Extract provided
= Beginning of Section =

Because it was perceived as a mainly European conflict and seeing that Honduras did not have any considerable weight in international diplomacy, the government of Honduras under the presidency of Dr. Franciscro Bertrand decided not to get involved in these matters. According to Honduran historians, there are reports from the US consulate pointing out President Bertrand's friendships with German businessmen, a situation that changed under pressure from Washington when it interceded in the war with the purpose of protecting its interests and containing the Central Powers in Europe.

== Formal declaration of War ==
In May 1917, reports that a Standard Fruit Company banana boat had been shelled and sunk by a German gunboat on the milk run between La Ceiba and New Orleans,this would cause President Bertrand to close the German consulates in Honduras including those in Puerto Cortes, La Ceiba, and Trujillo, and expelled their German diplomats. Honduras was put under martial law, and people wishing to travel within the country's borders had to do so using an internal passport. Honduras formally entered World War I on July 19, 1918, declaring war on the German Empire. This decision, although late, responded mainly to political and diplomatic pressure, rather than to direct military reasons, as mentioned previously.

== Migration ==

During these years Palestinian migration in Honduras intensified because the Ottoman Empire was part of the Central Powers. Palestinian men were forced to serve in the Ottoman army. In addition, there was repression against those who opposed the Ottoman regime or were seen as sympathizers of foreign powers and the era created an economic decline that caused many Palestinian families to flee the empire to Honduras. Palestinians used to disembark in Puerto Cortés, which to this day is the main Honduran port. From there, they moved to cities such as San Pedro Sula, Tegucigalpa and La Ceiba.

== Aftermath ==
After the war, Honduras maintained its pro-American position in the international system, but the direct benefits to the country were limited however it began to integrate more into the international system, participating in forums such as the League of Nations (although it did not become a formal member). The image of the country was improved at the local level and closer ties with the other allied powers, mainly the United Kingdom and France. This facilitated access to financial credits, foreign investments and the partial modernization of agricultural and industrial sectors. In addition, by supporting the allies, Honduras had a favorable position for trade in the international market after the war. Banana and coffee exports gained importance, and trade routes to North America and Europe were strengthened.

Although Honduras already had a modern army, the world conflict encouraged its leaders to lay the foundations for a more formal and extensive military structure on a larger scale than was the case in the liberal reform. They would also begin to build more railways and highways at the national level, especially due to the need to modernize given the progress that was shown to the world at that time.

= End of Section =

Data extract
= Beginning of Section =

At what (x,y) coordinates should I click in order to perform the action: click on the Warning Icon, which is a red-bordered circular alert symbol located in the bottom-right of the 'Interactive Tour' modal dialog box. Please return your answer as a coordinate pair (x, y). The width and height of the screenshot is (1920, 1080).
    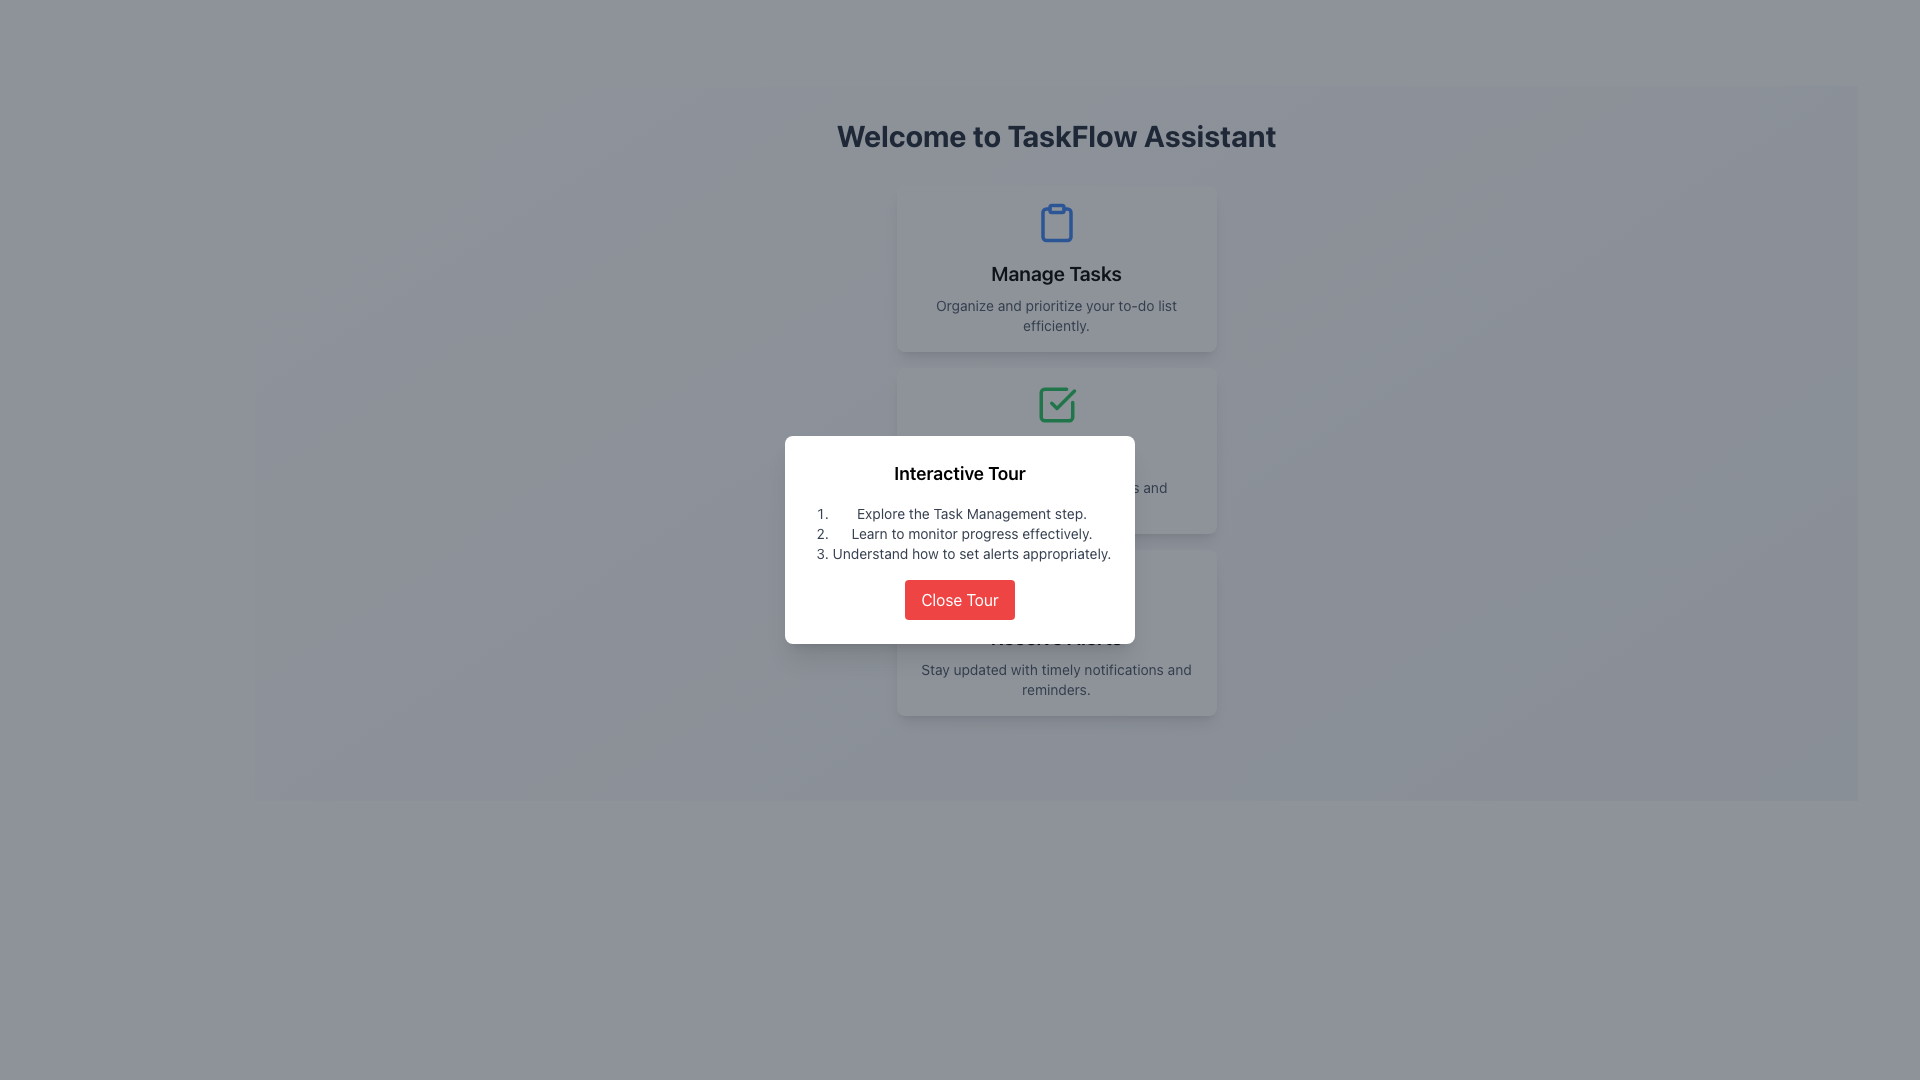
    Looking at the image, I should click on (1055, 585).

= End of Section =

List of tasks
1. According to the Honduras passage, on what date did Honduras formally enter World War I?
2. Repeat the Honduras passage word for word from "Because it was" to "Powers in Europe.".
The lines come from a separate source.

Solutions below
1. July 19, 1918.

2.
Because it was perceived as a mainly European conflict and seeing that Honduras did not have any considerable weight in international diplomacy, the government of Honduras under the presidency of Dr. Franciscro Bertrand decided not to get involved in these matters. According to Honduran historians, there are reports from the US consulate pointing out President Bertrand's friendships with German businessmen, a situation that changed under pressure from Washington when it interceded in the war with the purpose of protecting its interests and containing the Central Powers in Europe.